#### TASK REQUIREMENTS:
Starting with the line that contains "Viewport: 1493px width, 713px" and ending with the last line of the entries, repeat exactly those lines and nothing else, pictures excluded.

══ DATA FOR THE TASK

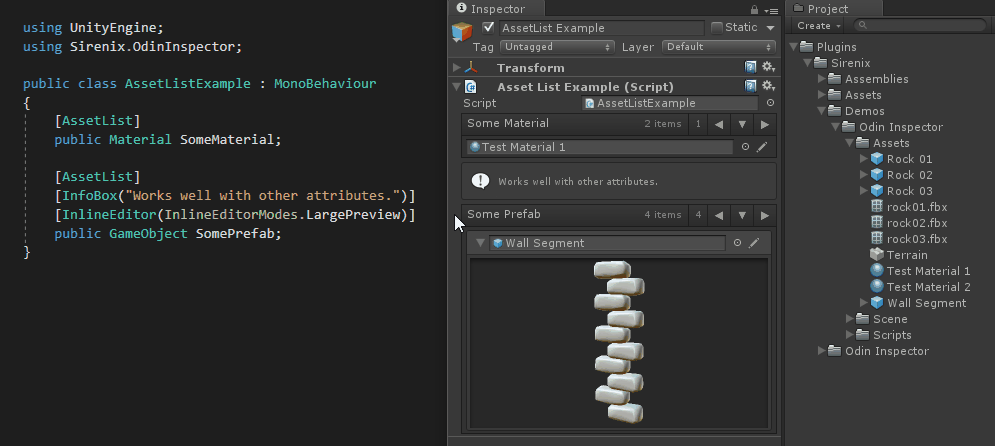Open help for Asset List Example script
The height and width of the screenshot is (446, 995).
(x=751, y=86)
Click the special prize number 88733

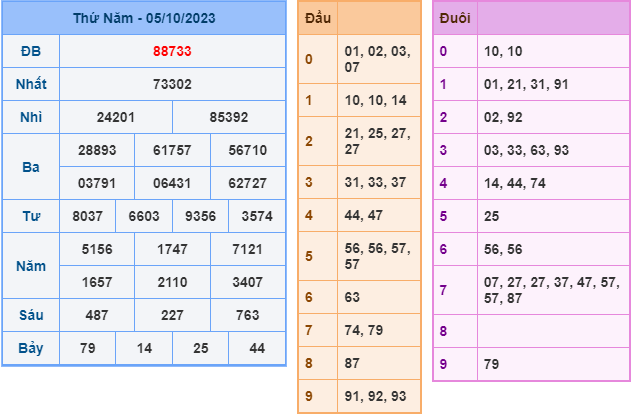(x=172, y=51)
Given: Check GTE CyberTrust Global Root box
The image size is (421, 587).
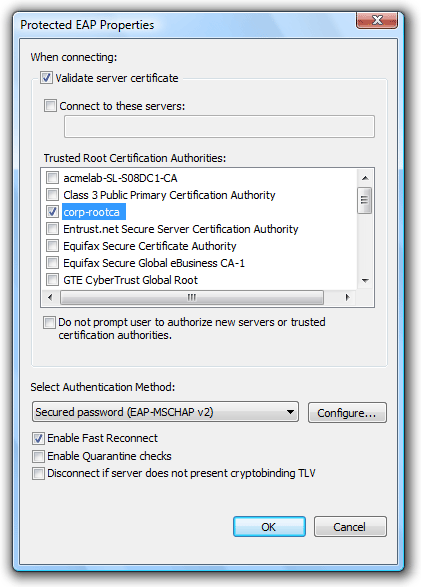Looking at the screenshot, I should (x=52, y=280).
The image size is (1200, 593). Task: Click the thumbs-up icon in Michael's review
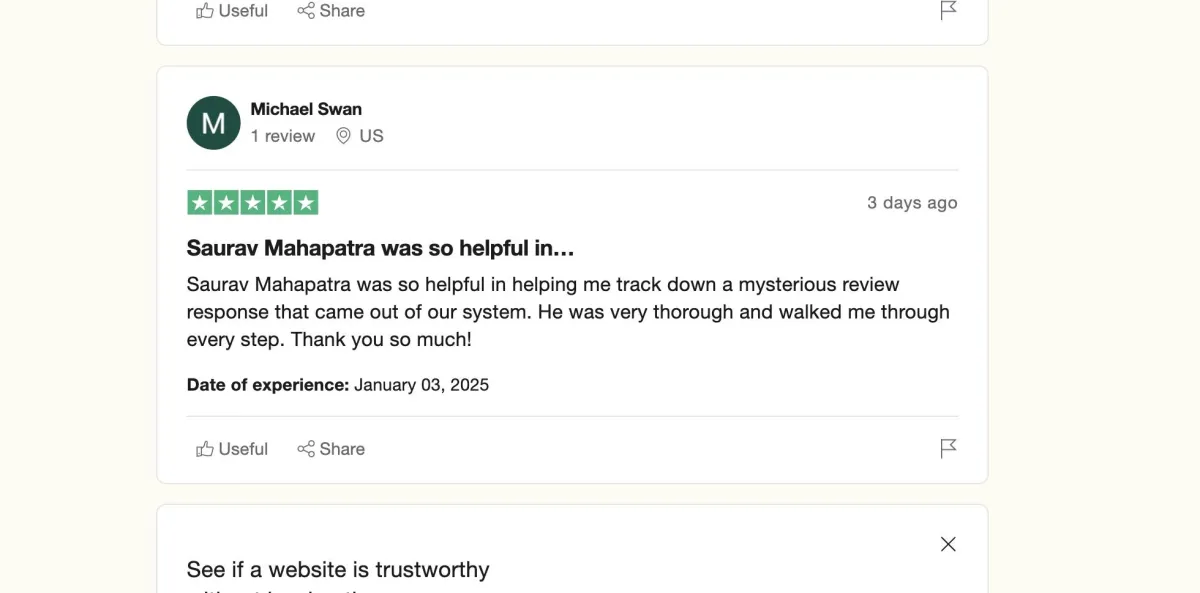point(205,449)
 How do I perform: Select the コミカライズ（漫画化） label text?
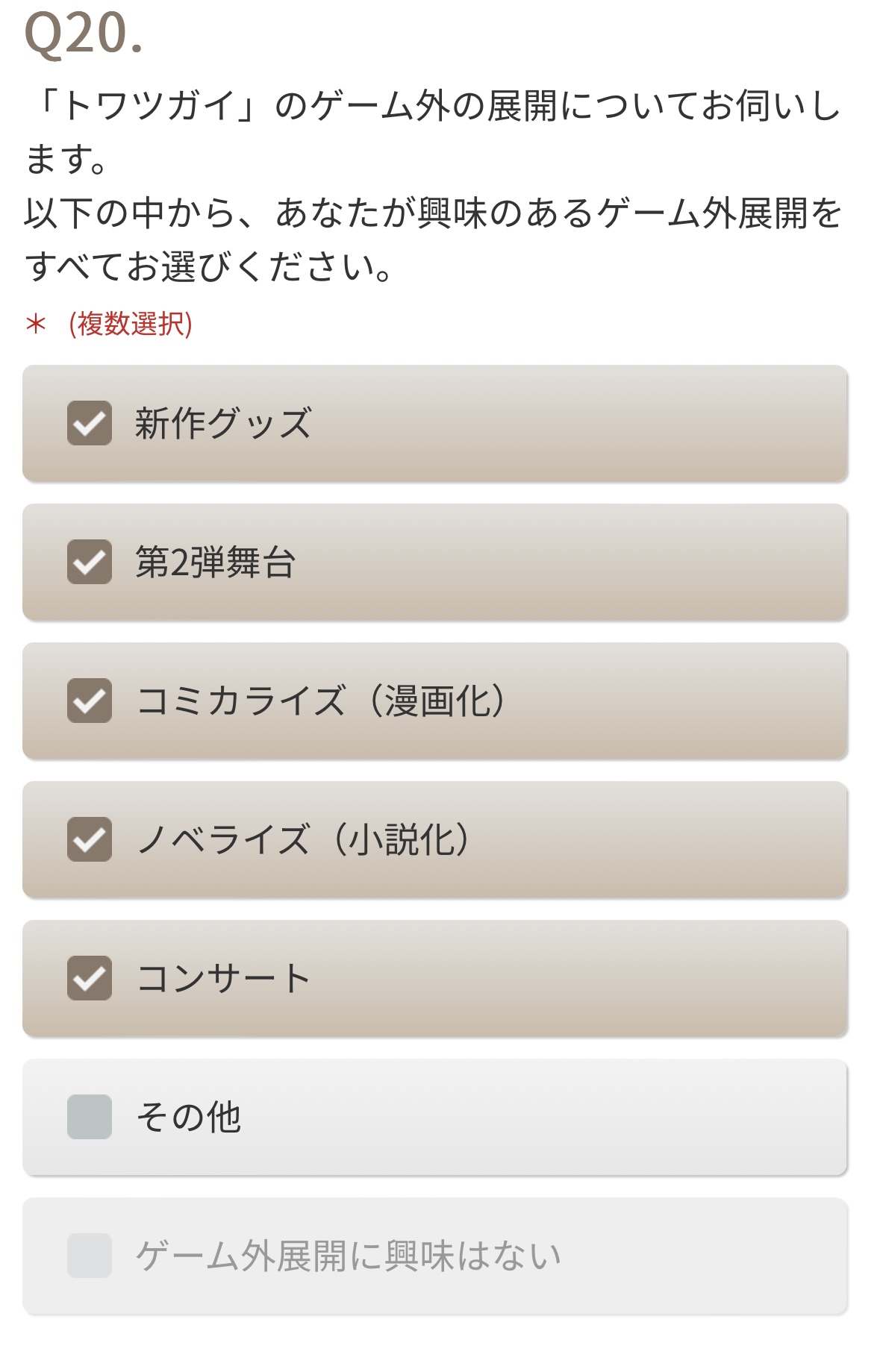(322, 701)
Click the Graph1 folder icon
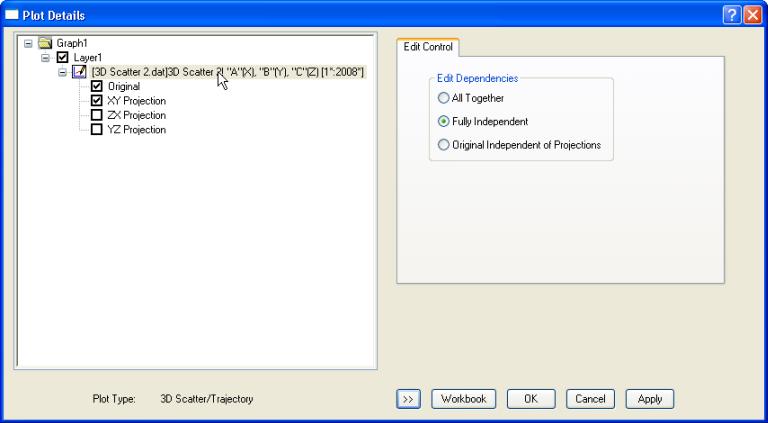The height and width of the screenshot is (423, 768). (44, 44)
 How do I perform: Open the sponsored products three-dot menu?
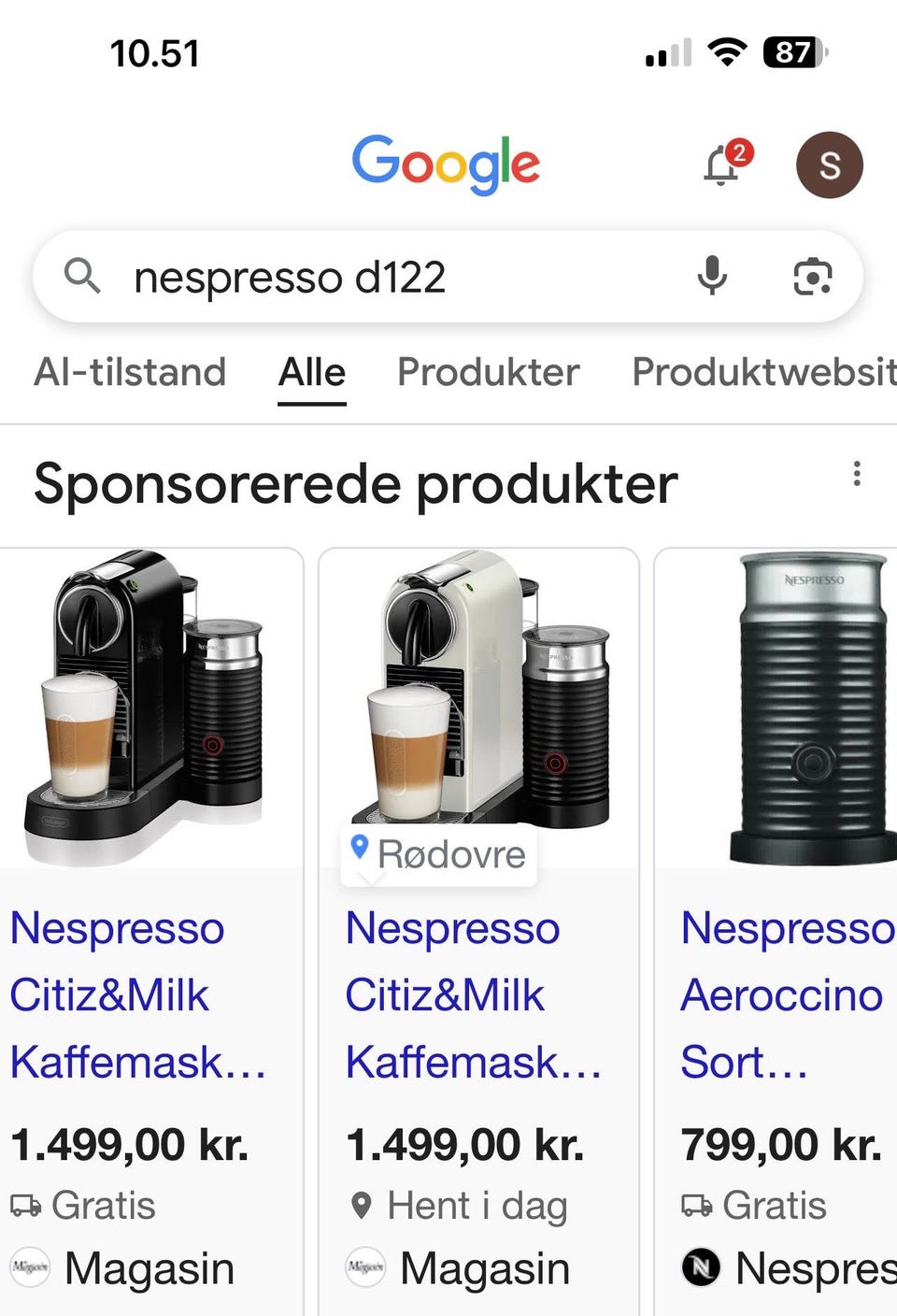[x=856, y=473]
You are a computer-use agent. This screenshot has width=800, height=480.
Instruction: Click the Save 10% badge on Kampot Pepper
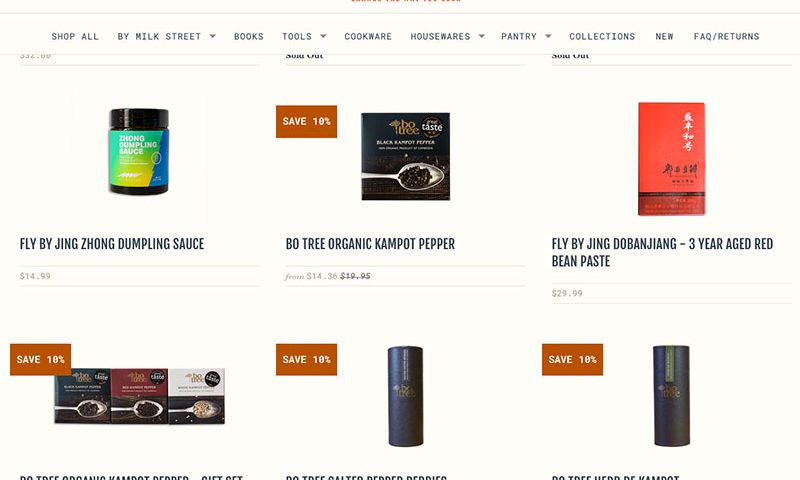(x=307, y=121)
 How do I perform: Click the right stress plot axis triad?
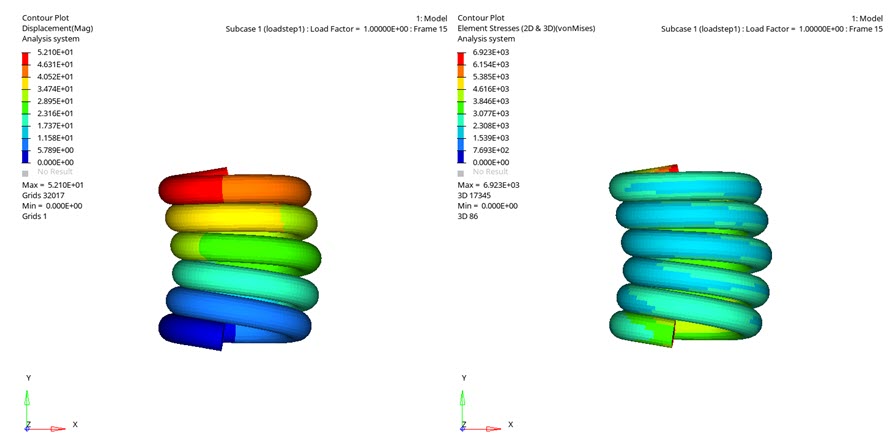click(468, 405)
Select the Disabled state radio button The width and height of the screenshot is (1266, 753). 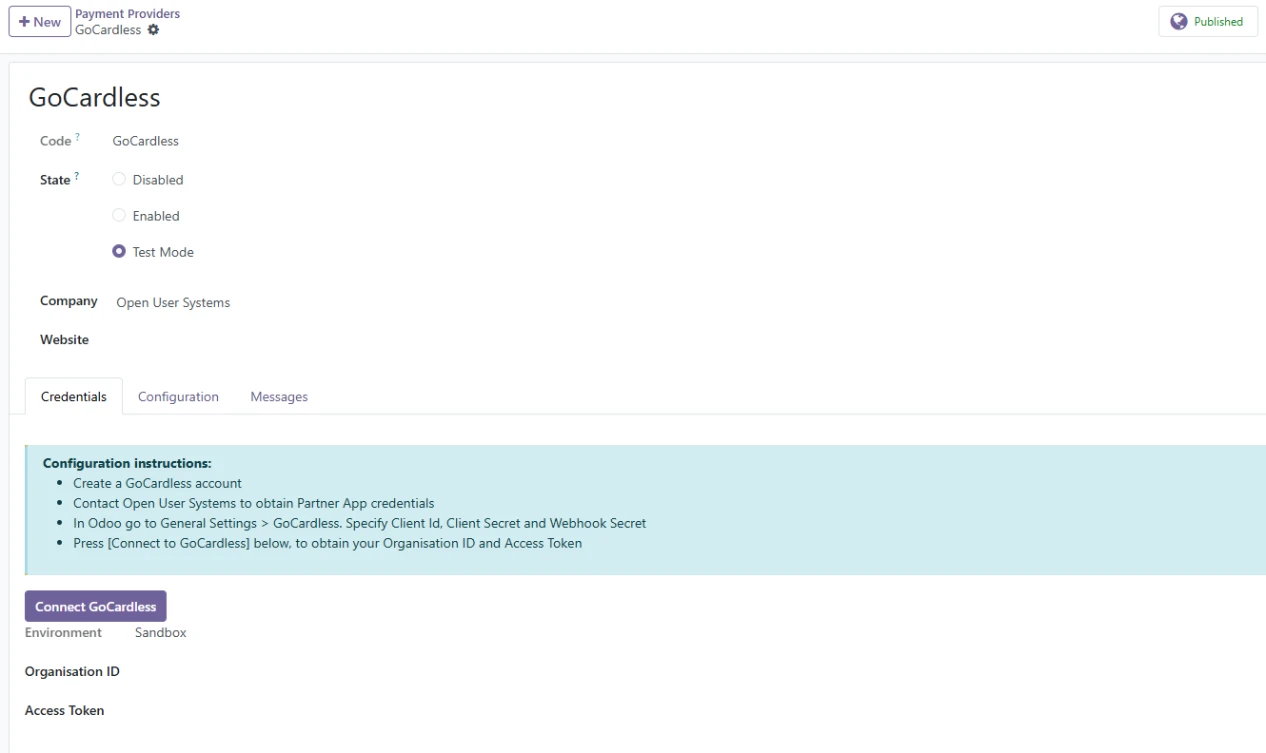120,180
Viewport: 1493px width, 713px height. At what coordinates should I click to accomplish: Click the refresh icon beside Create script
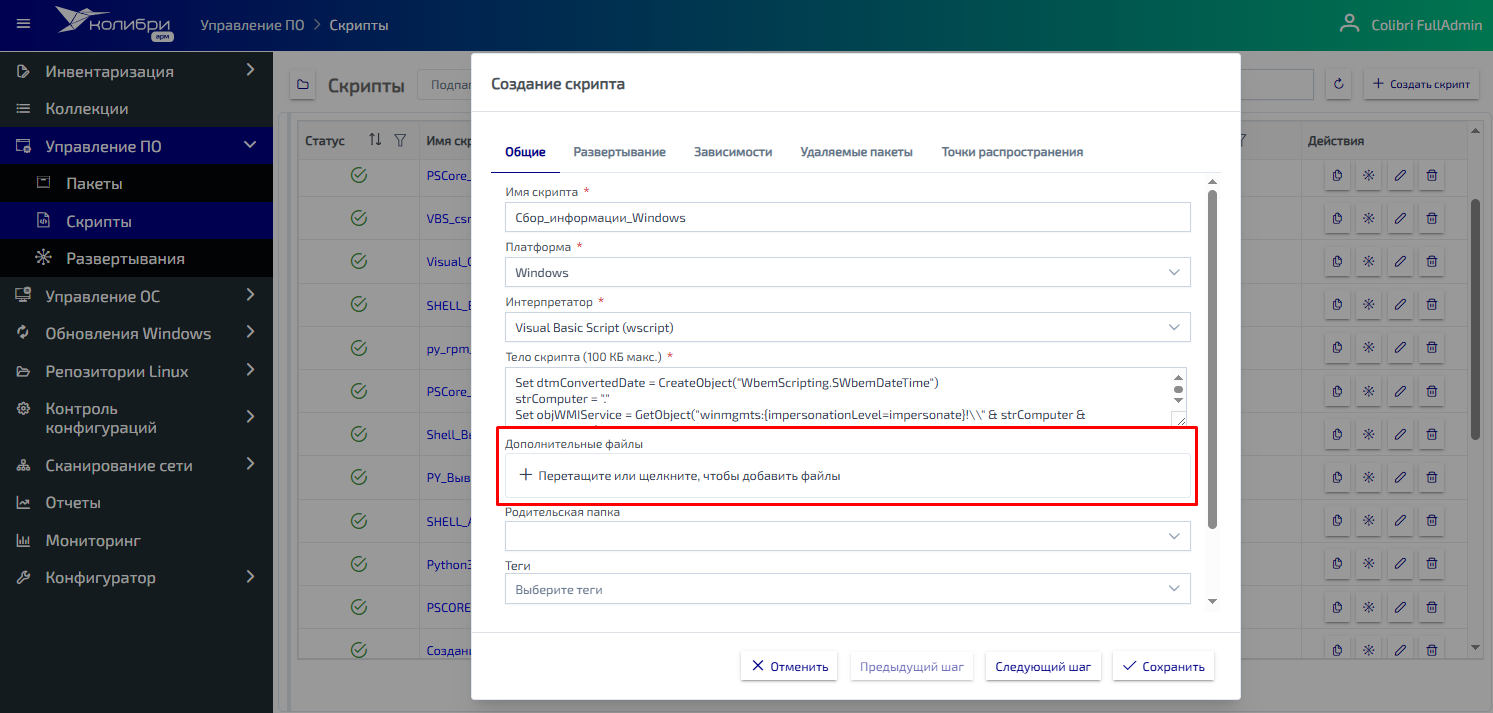click(1339, 84)
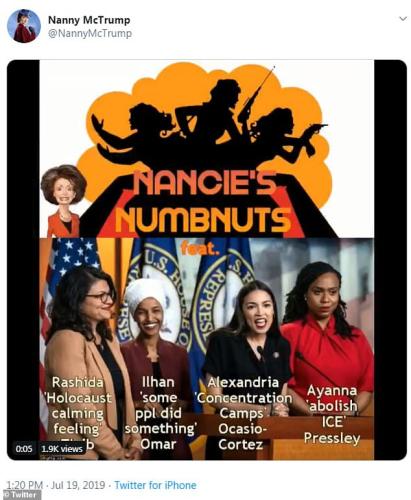The height and width of the screenshot is (500, 411).
Task: Open the @NannyMcTrump handle link
Action: [90, 34]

════

#### SOLUTION FOR THIS TASK:
Viewport: 1493px width, 713px height. At what coordinates should I click to accomplish: Click the refresh icon beside Create script
click(1339, 84)
The height and width of the screenshot is (500, 411).
Task: Open the @NannyMcTrump handle link
Action: [90, 34]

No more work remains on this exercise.